Para ele, é muito gratificante ter reconhecimento como resultado de 20 anos de um trabalho que seu pai começou tempos atrás, quando ainda não existia nada no local, além da vegetação.
“Quando vi a Ilha do Amor, Lago Verde e todo o entorno da região não consegui sair. Digo que a região me chamou” - Arkus Nóbrega Rodrigues, artista plástico e guia turístico.
Outra casa de hospedagem que retrata a cultura amazônica é o Seringal das Artes. Quem comanda o espaço é o artista plástico e guia turístico Arkus Nóbrega Rodrigues, de 43 anos, que desde os 19 vive em Alter.
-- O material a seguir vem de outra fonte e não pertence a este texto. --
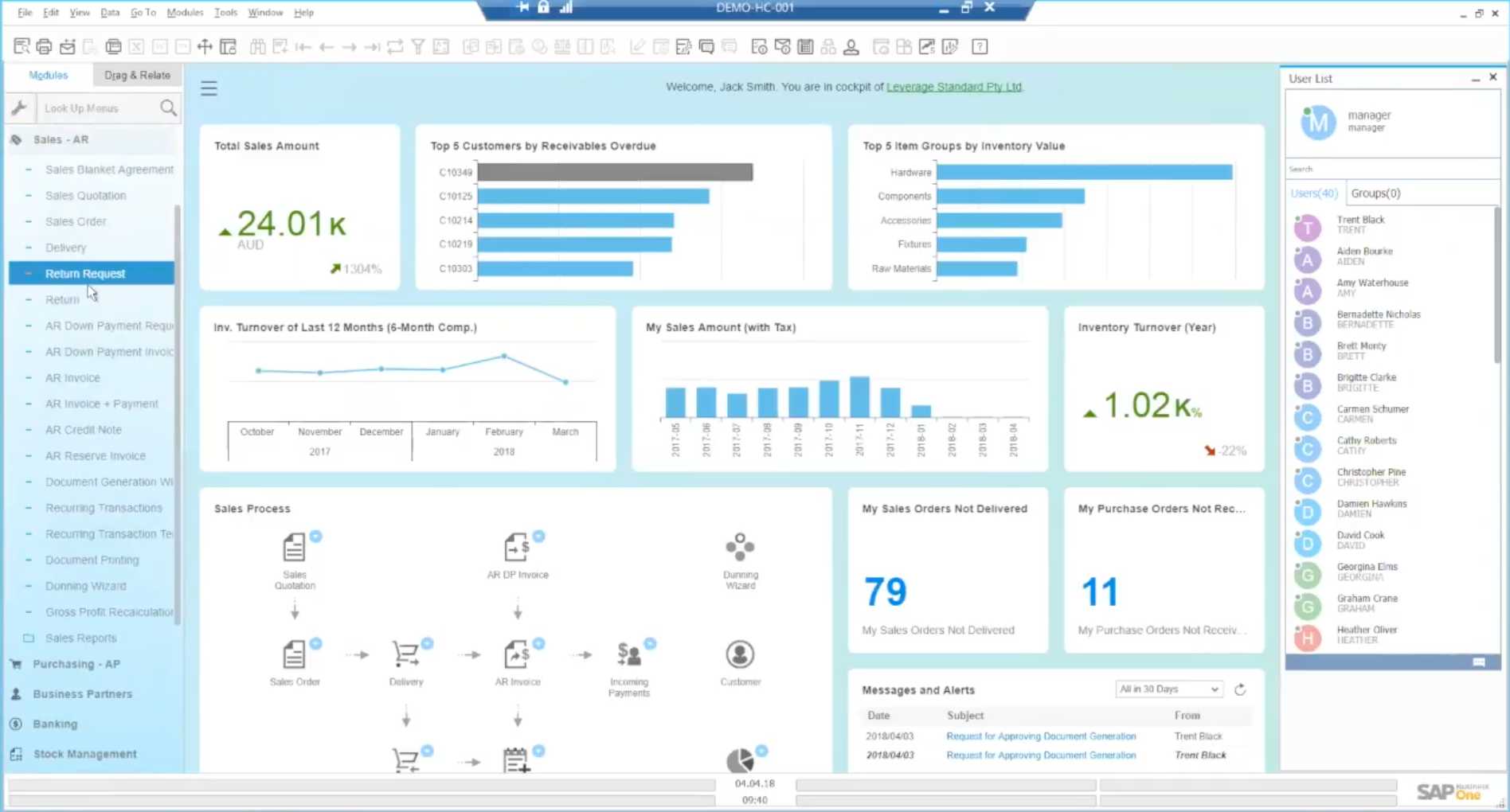Click the Customer icon in Sales Process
Na época, estava fazendo uma viagem de Manaus para Belém e decidiu parar em Alter, a convite da mãe, que já morava na cidade. Ao conhecer a vila, se apaixonou e não quis mais ir embora.
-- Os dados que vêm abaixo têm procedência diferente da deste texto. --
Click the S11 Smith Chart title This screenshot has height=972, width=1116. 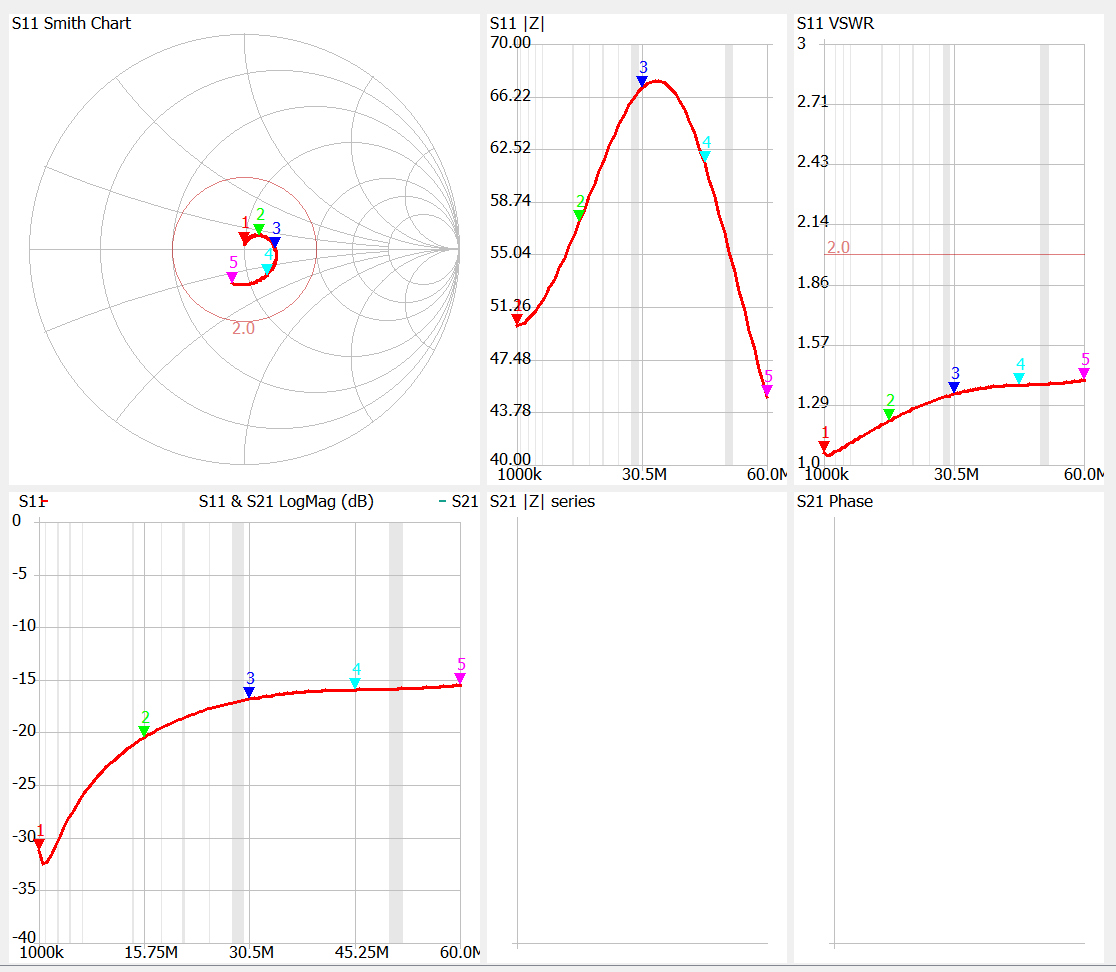click(71, 23)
Como Alter do Chão já atraía muitos turistas americanos, era um bom lugar para ganhar dinheiro. Junto com a mãe, Arkus começou a fazer exposições e organizar feiras de artesanatos. Com a casa sempre cheia de pessoas, entre músicos, artesãos e amigos em geral, veio a ideia de formalizar o negócio. Hoje, ele aluga quartos na residência para quem vem de fora. O diferencial é que, no local, há uma exposição das artes feitas por Arkus, onde é possível ainda conhecer mais sobre a cultura local. Ele avalia que a melhor decisão foi ter feito sua vida em Alter.
“Quando vi a Ilha do Amor, Lago Verde e todo o entorno da região não consegui sair. Ainda voltei pro Amazonas, fiquei uma semana, me desfiz de tudo que tinha e, sem pensar duas vezes, vim pra Alter. Digo que a região me chamou”, conta.
A Redação Integrada de O Liberal viajou até a região atendendo convite da Secretaria de Turismo do Estado (Setur), que também ofereceu apoio logístico para a reportagem.